We demonstrate a novel method for containing ticks on human study subjects. During our experiment, 2% of ticks (3 of 156) escaped from the colostomy bags, and 5% of the unattached ticks (8 of 156) died (7 of which were in placebo groups). Our study was limited by the low number of ticks that attached in the allotted time frame. Ticks feed slowly, and most ticks attached late in the experiment, thus limiting their exposure to ivermectin. There may be increased morbidity and mortality among the I scapularis nymphs exposed to ivermectin but because few I scapularis nymphs in the placebo group attached, no firm conclusions can be drawn.

It would be unethical to allow I scapularis infected with B burgdorferi to feed on humans to determine whether ivermectin can prevent disease transmission regardless of overt tick morbidity and mortality. Therefore, we used uninfected ticks, and used tick death as the primary outcome as dead ticks cannot transmit disease. For many tick-borne diseases, including Lyme disease, the transmission of the pathogen is an active process. Because ivermectin paralyzes somatic and pharyngeal muscles in the ticks before they die, a well-appearing live tick exposed to ivermectin may still be prevented from transmitting tick-borne diseases. In animals, ticks exposed to ivermectin took smaller blood meals, had fewer engorged females, and had a high mortality rate. We are not aware of any studies showing that ivermectin can prevent tick-borne disease transmission.

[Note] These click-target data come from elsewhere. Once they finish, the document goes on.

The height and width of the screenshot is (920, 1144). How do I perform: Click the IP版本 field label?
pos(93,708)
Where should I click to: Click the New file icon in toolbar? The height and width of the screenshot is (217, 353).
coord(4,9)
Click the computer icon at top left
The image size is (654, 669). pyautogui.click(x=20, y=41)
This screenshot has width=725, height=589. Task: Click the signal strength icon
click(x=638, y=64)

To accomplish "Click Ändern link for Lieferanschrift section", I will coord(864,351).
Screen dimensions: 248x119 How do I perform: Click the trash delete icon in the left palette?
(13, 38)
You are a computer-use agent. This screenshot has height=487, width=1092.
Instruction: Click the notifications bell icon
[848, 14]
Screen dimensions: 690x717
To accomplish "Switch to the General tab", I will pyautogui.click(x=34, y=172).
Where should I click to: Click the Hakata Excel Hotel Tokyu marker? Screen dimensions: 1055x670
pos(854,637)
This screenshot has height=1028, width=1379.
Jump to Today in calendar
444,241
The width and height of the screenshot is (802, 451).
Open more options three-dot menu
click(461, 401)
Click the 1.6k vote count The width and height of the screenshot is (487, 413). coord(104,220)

It is unclear why D variabilis adults exposed to ivermectin did not show signs of morbidity and mortality. The D variabilis adults are much larger than the I scapularis nymphs, and therefore may require higher doses or longer exposure to ivermectin. As D variabilis is the vector for Rocky Mountain Spotted Fever, a disease that is transmitted only after a few hours of feeding, ivermectin may not be helpful to prevent Rocky Mountain Spotted Fever. Future research could involve a larger number of ticks being observed for a longer period in a pediatric colostomy bag. The use of ostomy glue may reduce the number of ticks that escape from the bag. In addition, ivermectin can be studied in an animal model to see if tick-borne disease transmission can be prevented.

Conclusions

It may be possible that a single dose of ivermectin, taken within 24 hours of being at risk for tick exposure, can prevent tick-borne diseases, including Lyme disease. If that is shown to be the case, it could be of interest to hikers, backpackers, soldiers, loggers, and outdoor enthusiasts who may find that taking a pill to prevent tick-borne diseases is easier and more effective than using repellents or promptly finding and removing ticks. Ivermectin has many attractive features—it is inexpensive and safe, and has a long half life. More research needs to be done to determine whether ivermectin can be used to prevent tick-borne diseases in humans.